▶ **Entries shown**
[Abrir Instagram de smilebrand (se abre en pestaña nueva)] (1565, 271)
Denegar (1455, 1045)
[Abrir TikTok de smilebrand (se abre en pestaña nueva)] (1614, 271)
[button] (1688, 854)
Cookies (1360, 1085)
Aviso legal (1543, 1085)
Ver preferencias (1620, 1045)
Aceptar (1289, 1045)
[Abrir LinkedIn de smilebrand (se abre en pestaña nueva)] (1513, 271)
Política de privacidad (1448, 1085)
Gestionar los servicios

▶ **Goal of the exercise**
Starting with the first line, give back the whole listing exactly.

▶ **Response below**
[Abrir Instagram de smilebrand (se abre en pestaña nueva)] (1565, 271)
Denegar (1455, 1045)
[Abrir TikTok de smilebrand (se abre en pestaña nueva)] (1614, 271)
[button] (1688, 854)
Cookies (1360, 1085)
Aviso legal (1543, 1085)
Ver preferencias (1620, 1045)
Aceptar (1289, 1045)
[Abrir LinkedIn de smilebrand (se abre en pestaña nueva)] (1513, 271)
Política de privacidad (1448, 1085)
Gestionar los servicios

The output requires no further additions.